● **Task list**:
- A) From the aviation update below, reproduce the passage from "GREETINGS! First, Here" to "a serious issue." word for word.
- B) Answer these questions using the aviation update that follows:
(i) Who was officially appointed Under Secretary of Transportation for Security?
(ii) How much money is coming to AIP in FY02?
(iii) What did the Administration say it would not seek?

● **Selected extract**:

February 2002

GREETINGS! First, Here is an update from Washington, D.C. Much appears to rest on direction from John Magaw, the new Under Secretary of Transportation for Security, officially appointed by President Bush in January. A concern: the $1.5 billion authorized by the new security legislation, was not yet appropriated, and Congress was hedging.

Airport budgets are taking a hit. It doesn't help that the entire political chain is being challenged financially. We have $3.3 billion coming to AIP in FY02 while matching funds become a serious issue.

The Bush Administration's proposed budget for the FAA is good news for General Aviation in the short term, but there are storm clouds on the horizon. The Budget does request the full funding for airport and airway improvements as established by the AIR-21 Bill. That means all of the Trust Fund Monies collected will be spent on Aviation.

The Administration also said it would not seek "user fees." Buried within the budget proposal, however, is a note that the Administration will evaluate the effectiveness of the yet-to-be formed Air Traffic Chouse control Performance-Based Organization (PBO). If it doesn't work as planned, the Department of Transportation will consider "partial privatization" or "franchising" parts of Air Traffic Control.

● **Recorded data**:
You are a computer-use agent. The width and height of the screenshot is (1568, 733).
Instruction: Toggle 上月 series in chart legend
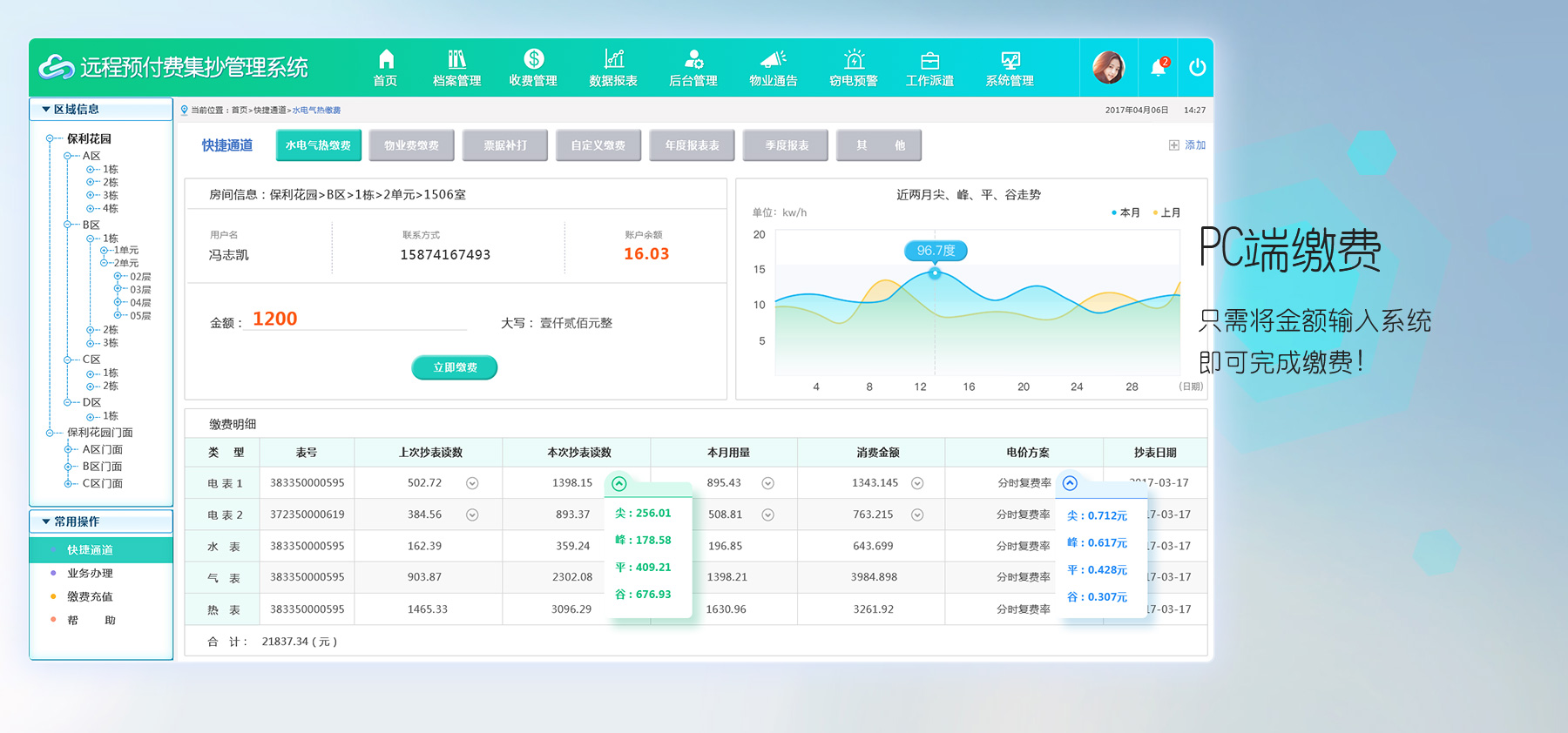(1166, 212)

● **Exercise solutions**:
- A)
GREETINGS! First, Here is an update from Washington, D.C. Much appears to rest on direction from John Magaw, the new Under Secretary of Transportation for Security, officially appointed by President Bush in January. A concern: the $1.5 billion authorized by the new security legislation, was not yet appropriated, and Congress was hedging.

Airport budgets are taking a hit. It doesn't help that the entire political chain is being challenged financially. We have $3.3 billion coming to AIP in FY02 while matching funds become a serious issue.

- B)
(i) John Magaw
(ii) $3.3 billion
(iii) "User fees"